Awi memperhatikan Nathan yang tidak mirip sama sekali dengan Jemmy
Jemmy tersenyum.
Jemmy lebih suka memperkenalkan Nathan sebagai adiknya daripada sebagai teman. Tidak mungkin juga memperkenalkan Nathan sebagai kekasihnya.
"Ini istri sama anak-anak saya pak. Yang kecil namanya Erin dan yang besar namanya Dika," kata Awi sambil memegang bahu Dika.
Nathan tersenyum.
Vina yang menggendong Erin juga ikut tersenyum. Sebuah basa basi yang lazim di negeri ini. Tersenyum, bersalaman, memperkenalkan diri.
"Babynya lucu," kata Nathan.
Saat Nathan ingin menyentuh pipi Erin, Jemmy langsung memegang tangan Nathan.
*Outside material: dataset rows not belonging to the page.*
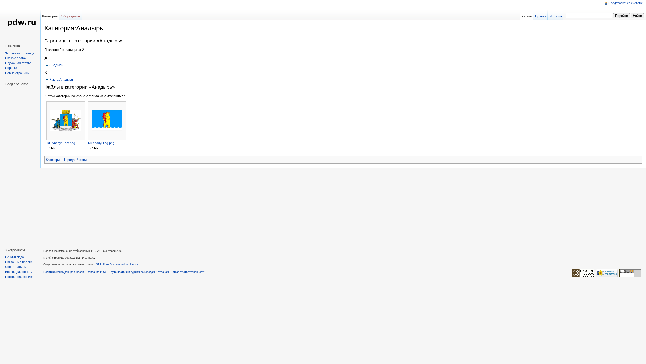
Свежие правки (16, 58)
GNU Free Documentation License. (117, 264)
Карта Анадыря (61, 79)
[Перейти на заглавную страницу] (20, 20)
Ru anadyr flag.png (101, 143)
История (555, 16)
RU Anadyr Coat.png (61, 143)
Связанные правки (18, 262)
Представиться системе (625, 3)
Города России (75, 160)
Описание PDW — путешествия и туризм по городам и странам (128, 272)
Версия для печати (19, 272)
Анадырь (56, 65)
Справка (11, 68)
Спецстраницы (16, 267)
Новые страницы (17, 73)
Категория (53, 160)
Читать (526, 16)
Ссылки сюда (14, 257)
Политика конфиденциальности (63, 272)
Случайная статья (18, 63)
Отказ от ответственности (188, 272)
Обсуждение (70, 16)
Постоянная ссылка (19, 277)
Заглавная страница (19, 53)
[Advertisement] (20, 165)
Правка (540, 16)
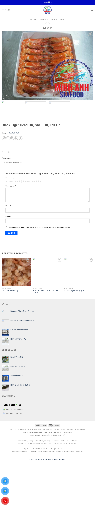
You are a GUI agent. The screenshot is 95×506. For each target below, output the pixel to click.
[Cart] (92, 10)
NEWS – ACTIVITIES (45, 429)
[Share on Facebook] (8, 138)
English (45, 2)
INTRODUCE (14, 429)
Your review (10, 186)
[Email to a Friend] (16, 138)
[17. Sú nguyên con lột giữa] (78, 272)
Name (8, 206)
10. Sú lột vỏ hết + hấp (10, 291)
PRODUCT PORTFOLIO (28, 429)
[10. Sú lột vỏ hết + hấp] (16, 272)
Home (33, 19)
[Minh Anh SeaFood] (47, 10)
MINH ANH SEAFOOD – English (73, 429)
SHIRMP (44, 19)
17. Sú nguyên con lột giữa (74, 291)
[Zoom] (5, 97)
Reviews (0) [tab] (6, 152)
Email (8, 216)
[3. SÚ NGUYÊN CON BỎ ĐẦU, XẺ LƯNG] (47, 272)
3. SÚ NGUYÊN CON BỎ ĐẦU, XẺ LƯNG (45, 292)
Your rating (10, 178)
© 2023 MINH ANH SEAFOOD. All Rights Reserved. (47, 459)
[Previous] (6, 65)
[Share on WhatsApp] (4, 138)
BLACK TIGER (58, 19)
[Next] (88, 65)
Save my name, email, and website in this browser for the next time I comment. (40, 227)
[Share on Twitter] (12, 138)
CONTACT (56, 429)
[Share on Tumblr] (20, 138)
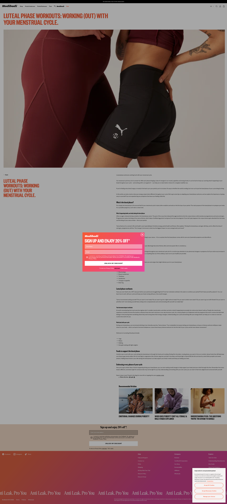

"Jangan. Jangan menyentuh bayi sebelum cuci tangan. Kamu nggak tau sebanyak apa tanganmu mengandung bakteri," kata Jemmy bak petugas kesehatan.
Kata-kata Jemmy membuat Awi terkekeh.
"Ya ampun galak banget sih Jem. Iya...iya..." gerutu Nathan.
"Hahaha nggak apa-apa kok mas, kalau mau pegang, pegang aja," istri Awi semakin memperlihatkan keimutan Erin pada kedua orang tampan di depannya itu.
"Umur berapa?" tanya Jemmy.
"Tiga bu...eh hampir empat bulan," sahut Vina.
Awi hanya tersenyum sambil melihat Jemmy. Di mata Awi, Jemmy seperti sudah ingin menggendong anak.
"Cepat nikah pak jadi biar bisa gendong anak."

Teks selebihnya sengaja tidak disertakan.